Jonah 4:1-11

1 But it displeased Jonah exceedingly, and he was very angry.

2 And he prayed unto the LORD, and said, I pray thee, O LORD, was not this my saying, when I was yet in my country? Therefore I fled before unto Tarshish: for I knew that thou art a gracious God, and merciful, slow to anger, and of great kindness, and repentest thee of the evil.
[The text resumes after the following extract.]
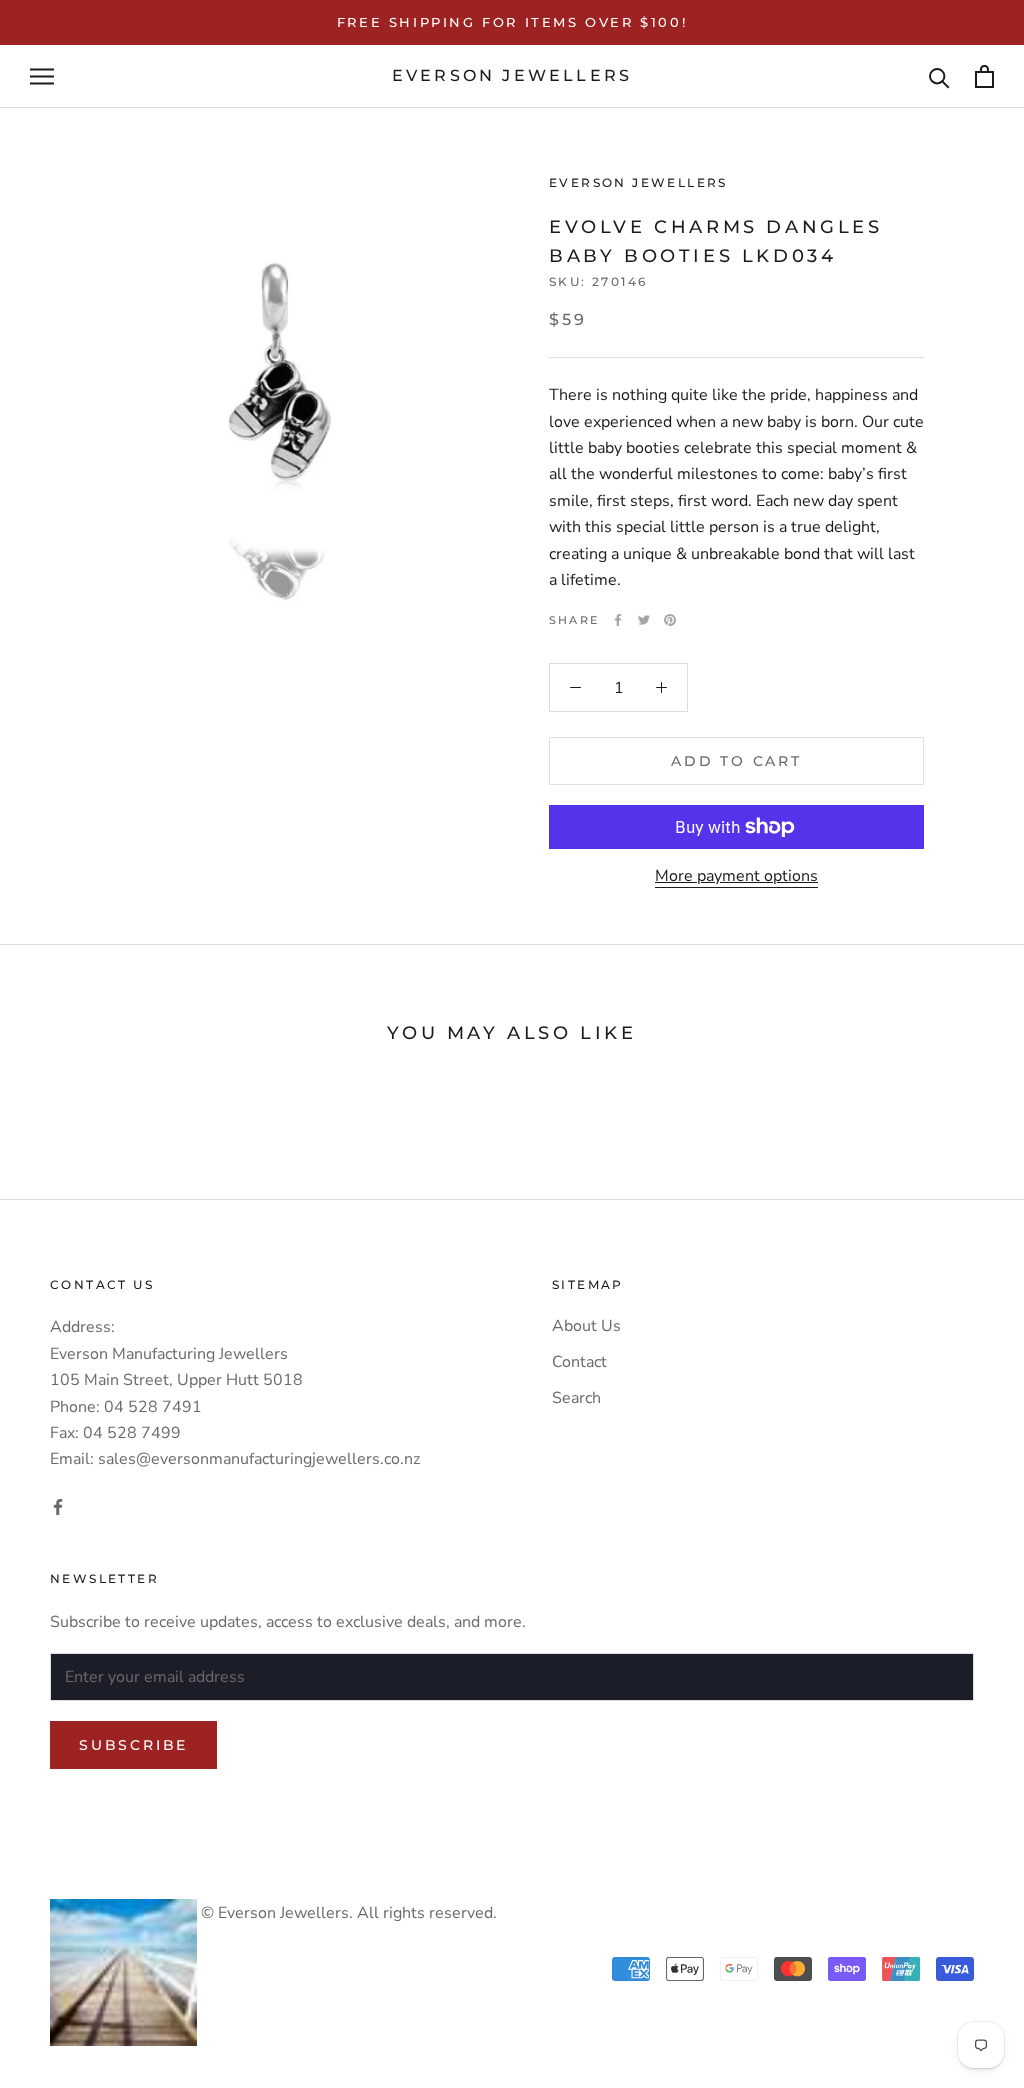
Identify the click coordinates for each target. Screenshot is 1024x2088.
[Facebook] (618, 620)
3 Therefore now, O LORD, take, I beseech thee, my life from me; for it is better for me to die than to live.

4 Then said the LORD, Doest thou well to be angry?

5 So Jonah went out of the city, and sat on the east side of the city, and there made him a booth, and sat under it in the shadow, till he might see what would become of the city.

6 And the LORD God prepared a gourd,a and made it to come up over Jonah, that it might be a shadow over his head, to deliver him from his grief. So Jonah was exceeding glad of the gourd.

7 But God prepared a worm when the morning rose the next day, and it smote the gourd that it withered.

8 And it came to pass, when the sun did arise, that God prepared a vehementb east wind; and the sun beat upon the head of Jonah, that he fainted, and wished in himself to die, and said, It is better for me to die than to live.

9 And God said to Jonah, Doest thou well to be angry for the gourd? And he said, I do well to be angry, even unto death.

10 Then said the LORD, Thou hast had pityc on the gourd, for the which thou hast not laboured, neither madest it grow; which came up in a night, and perished in a night:

11 And should not I spare Nineveh, that great city, wherein are more than sixscore thousand persons that cannot discern between their right hand and their left hand; and also much cattle?


the Prophet's Narrowness Rebuked

John 4:1-11

This chapter marks an era in the development of the outlook of the Hebrew people. Here, upon its repentance, a heathen city was pardoned. Clearly Jehovah was the God, not of the Jews only but of the Gentiles also. Jonah, however, had no pleasure in the revelation. He clung to the bitter narrowness of national prejudice fearing that when his own people received tidings of Nineveh's repentance and deliverance, they would be encouraged in their obstinate refusal of God's law.

How often God puts gourds into our lives to refresh us with their exquisite greenery, and to remind us of His thoughtful love! Our fretfulness and petulance are no barriers to His tender mercy. The withering of the gourd extorted bitter reproaches from the prophet who would have beheld the destruction of Nineveh without a tear. He did not realize that to God Nineveh was all, and much more, than the gourd was to him.

Notice the extreme beauty of the concluding verse: The permanence of the city contrasted with the frailty of the gourd! The responsibility of God for Nineveh, which He had made to grow! The preciousness to Him, not only of the mature, but of babes and cattle!